SELECTED PASSAGE:
Dude, just write the book.

Dude, just write the book.

I had a discussion with a peer of mine about writing a book, in that my peer has been thinking of writing a book but never gets around to doing it.  After about two years of listening to how he should write his book, my response was “Dude, stop talking about it and write the darn book.”

His book idea is a nonfiction technical book and is about **secret topic** (of course I’m not leaking the topic or title!).  He is an expert, or at least knows a heckuv a lot more about the topic than I do.  I would buy the book tomorrow.  I even said that if he had written this book when he first told me about it, we’d be talking about the next edition and I would have already bought the first edition.  "Dude, you’re two years and two editions behind now!”

REQUESTS:
**a)** Translate this sentence from the post about writing a book into Spanish: "I would buy the book tomorrow."
**b)** In the post about writing a book, list every sentence that begins with the word "I".
**c)** Extend the post about writing a book, picking up right after its last sentence.

PROVIDED MATERIAL:
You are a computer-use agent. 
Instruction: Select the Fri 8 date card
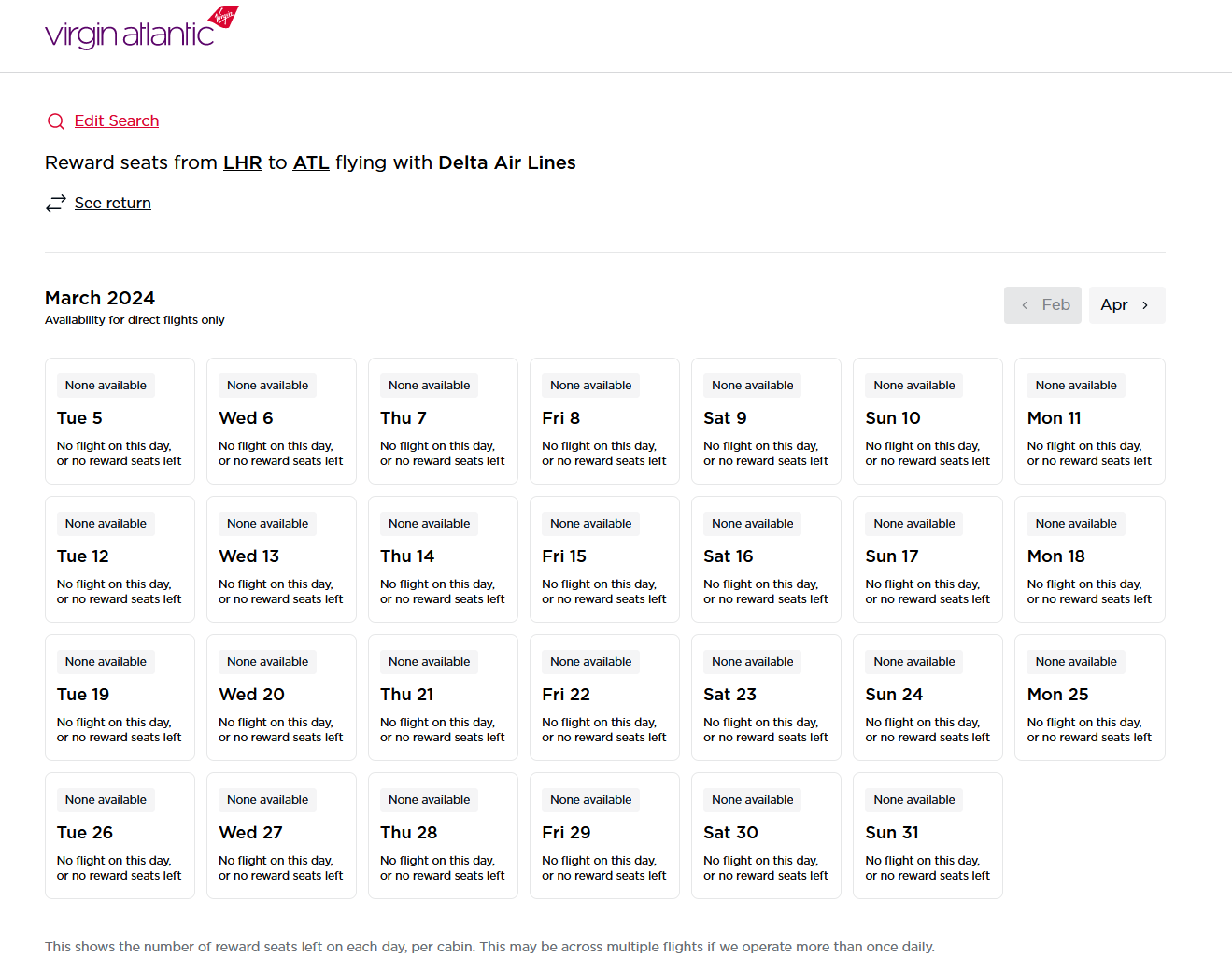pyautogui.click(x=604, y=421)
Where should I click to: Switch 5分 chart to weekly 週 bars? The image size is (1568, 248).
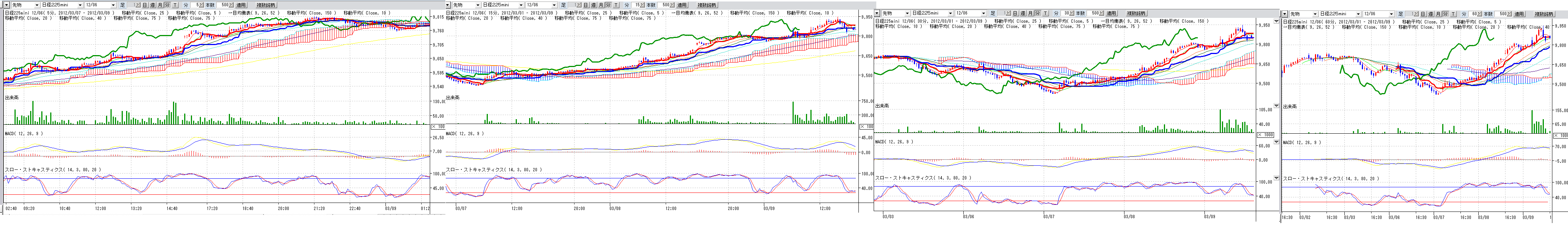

THE ANSWERS:
**a)** Compraría el libro mañana.

**b)**
- I had a discussion with a peer of mine about writing a book, in that my peer has been thinking of writing a book but never gets around to doing it.
- I would buy the book tomorrow.
- I even said that if he had written this book when he first told me about it, we’d be talking about the next edition and I would have already bought the first edition.

**c)**
Which brings me to my point. Years ago, I said the same thing.  “Hey, I think I could write a book.” I said it a few people and one of the guys told me, “Dude, just write the darn book.” And so I did.  Three times already. Started a fourth. Plans for a fifth.  All from one person telling me to stop talking about it and write the book.  I took the suggestion to heart because he had already published several books himself. Thanks HC.

Fair warning: It’s not easy.

If you can get a contract, you’ll have deadlines to meet, standards to keep up, and demands placed on you by the publisher. Worse yet, if you don’t have a contract and want to self-publish, you have to place those same demands on yourself.

So now you know the secret. Just write the darn thing.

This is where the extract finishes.